Michael Essien begitu dikenal oleh publik Bandung, bahkan mungkin Indonesia. Pemain top atau marquee player status yang disandangnya setelah resmi dikontrak Persib Bandung. Nilai kontrak yang rumornya mencapai Rp 11 miliar menjadi ukuran pemain termahal sejagad Nusantara.
Kedatangan pemain yang pernah berseragam Real Madrid, AC Milan, dan Chelsea ini pun disambut dengan hinggar bingar. Bahkan saat latihan hingga ke hotel atau ke mana pun “sang bintang” dibuntuti. Tak sekadar ingin tahu, namun juga foto bersama dan minta tanda tangan menjadi ritual khusus ketika bertemu dengan “sang mega bintang”.
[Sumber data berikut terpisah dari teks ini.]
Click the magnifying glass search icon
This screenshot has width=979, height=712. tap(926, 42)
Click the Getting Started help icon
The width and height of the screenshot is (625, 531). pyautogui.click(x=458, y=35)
Klub dan sponsor tahu betul ini market karena menjadi magnet bagi suporter, fans, pendukung, penonton dan masyarakat umum. Publik Bandung mengelu-elukan sang bintang. Ingin melihat, menonton, berdampingan, dan meniru gaya bermain kalau bisa. Atau minimal memiliki jerseyhasil penggandaan dengan label orisinil.
Rasa penasaran publik Bandung terjawab ketika Essien diturunkan pada pertandingan uji coba. Puncaknya saat Maung Bandung (julukan Persib Bandung) meladeni Bali United dalam laga bertajuk uji coba di Stadion Gelora Bandung Lautan Api (GBLA), Sabtu (08/04/2017).
Meski hasilnya jauh dari kata memuaskan karena Persib secara mengejutkan kalah 1-2, namun publik Bandung tak lantas kecewa, meninggalkan stadion atau dengan ekspresi lain. Bahkan dalam laga itu diwarnai insiden “memalukan” ketika Essien mengejar Yabes Roni setelah tidak sengaja terkena bola sepakan pemain muda Bali United ini.
Insiden yang menjadi trending topic mewarnai pemberitaan di dalam negeri hingga luar negeri itu, tetap menempatkan Essien seorang bintangnya. Sedangkan Yabes, pemain baru kemarin jadi harus minta maaf atas insiden itu.
Nah, bagaimana kalau Essien gabung dengan Bali United bermain di Bali?
Tentu jawabannya tidak akan terjadi. Pertama karena Bali United tidak menghendaki, kedua mengapa harus mendatangkan pemain berlebel pemain bintang. Ukuran bintang di Bali jauh lebih tinggi dibandingkan di daerah lain. Bintang yang betul ada di langit, bukan bintang jatuh di bumi begitu kira-kira gambarannya.
Di Bali pemain punya nama dan berbintang atau berlebel marquee player (sekadar lebih gampang penyebutan) tidak akan disambut bak bintang. Jangankan dikerumuni, diajak foto bersama pun tidak. Apalagi ada yang teriak-teriak histeris, hingga nekat menerobos petugas keamanan dengan ingin memeluk sang idola. Tidak pernah seperti itu di Bali. “Biasa gen, biasa saja.” Begitu ujaran yang kerap terdengar.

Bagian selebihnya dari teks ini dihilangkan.